Olivenöl kann an einem geschlossenen und dunklen Ort vor Licht und Luft geschützt gelagert werden. Es beginnt unter 11 ° C zu frieren. Gläser sollten zur Aufbewahrung bevorzugt werden. Wenn Kunststoffverpackungen verwendet werden, kann es zu Kontakt mit Luft kommen. Die Haltbarkeit von Olivenöl beträgt etwa 2 Jahre, aber nach 1 Jahr kann Olivenöl seinen Geschmack verlieren. Es kann außerdem auch gekühlt werden.
Wie wird Olivenöl hergestellt?
Nach der Olivenernte werden Blätter und Schalen aussortiert, die Oliven gewaschen und zum Pressen vorbereitet. Früher wurden Stein- oder Graniträder zum Pressen von Oliven verwendet. Heute pressen Edelstahlzylinder die Oliven und verwandeln sie in Paste. Diese Paste wird später geknetet. Gleichzeitig wird der Olivenpaste Wasser zugesetzt. Dieser Prozess hilft, Ölmoleküle zusammenzubringen.

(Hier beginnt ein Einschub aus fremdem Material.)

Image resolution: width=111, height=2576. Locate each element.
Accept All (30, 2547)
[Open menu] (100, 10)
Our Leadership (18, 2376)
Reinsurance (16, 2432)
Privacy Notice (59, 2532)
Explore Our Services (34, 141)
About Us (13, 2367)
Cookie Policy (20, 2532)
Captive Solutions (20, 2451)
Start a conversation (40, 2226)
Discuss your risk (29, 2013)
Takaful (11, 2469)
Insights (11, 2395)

Die Paste wird für ca. 20-40 Minuten geknetet. Wenn der Prozess länger ist, würde weniger Öl vorhanden sein und die Paste würde unterschiedliche Geschmäcker in das Öl abgeben. Darüber hinaus würde jeder Kontakt mit Luft freie Radikale freisetzen und die Qualität beeinträchtigen.

Mit Hilfe von modernen Systemen erfolgt das Kneten in Tanks, die mit Antioxidationsgasen gefüllt sind. Diese Methode erhöht die Menge und den Geschmack und schützt die Ölqualität. Die Mischung kann auf 27-28 ° C erhitzt werden, um die Menge zu erhöhen, jedoch würde dies eine geringe Oxidation verursachen. Diese Pressmethode bei dieser Temperatur wird als "kaltgepresst" bezeichnet.

Nach dem Kneten kann die Paste mehr gepresst oder in eine Zentrifugenmaschine gegeben werden. Wenn sich die Maschine mit hoher Geschwindigkeit dreht, werden Wasser und Öl in der zentralen Kammer gesammelt. Später wird das Öl von dem Wasser getrennt.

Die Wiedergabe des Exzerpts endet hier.